Ali’nin aklına geçen yıl yaşadıkları geldi. Okullar kapanmış, uzaktan eğitim başlamıştı. Sınav sistemi bile son anda değişmişti. O zaman çok korkmuştu, ama bir şekilde toparlamıştı. Bu defter sanki onun yaşadıklarını biliyor gibiydi.
Defterin son sayfalarına yaklaştıkça, cümleler daha olgunlaşıyordu: "Hayat bir yarış değil, bir yolculuk. Herkesin rotası farklı. Kimisi erken varır, kimisi yolu daha uzun yürür. Ama önemli olan hedefe nasıl vardığın değil, yolda kim olduğundur."
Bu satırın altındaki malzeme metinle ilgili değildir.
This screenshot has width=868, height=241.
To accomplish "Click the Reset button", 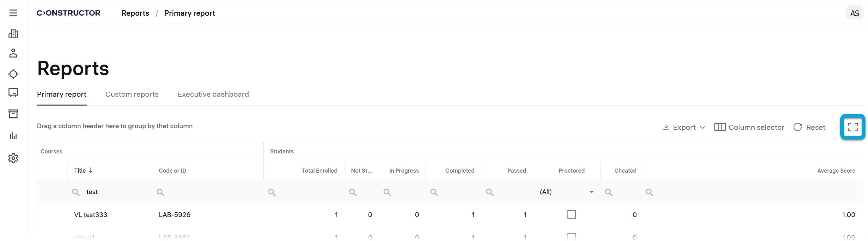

Ali, defteri kapattı. Gözleri dolmuştu. Banktan kalktı, sırtındaki çantanın ağırlığını hissetmedi bile artık. Yıllardır taşıdığı kaygıların yerini hafif bir umut almıştı. Belki sınavı mükemmel geçmeyecekti. Belki istediği bölüme hemen giremeyecekti. Ama o da bu yolculuğun bir parçasıydı ve kendi hikâyesini yazacaktı.
O akşam eve dönerken defteri çantasına koydu. Bir karar vermişti: Kendisi de bir mektup yazacaktı, gelecek nesillere.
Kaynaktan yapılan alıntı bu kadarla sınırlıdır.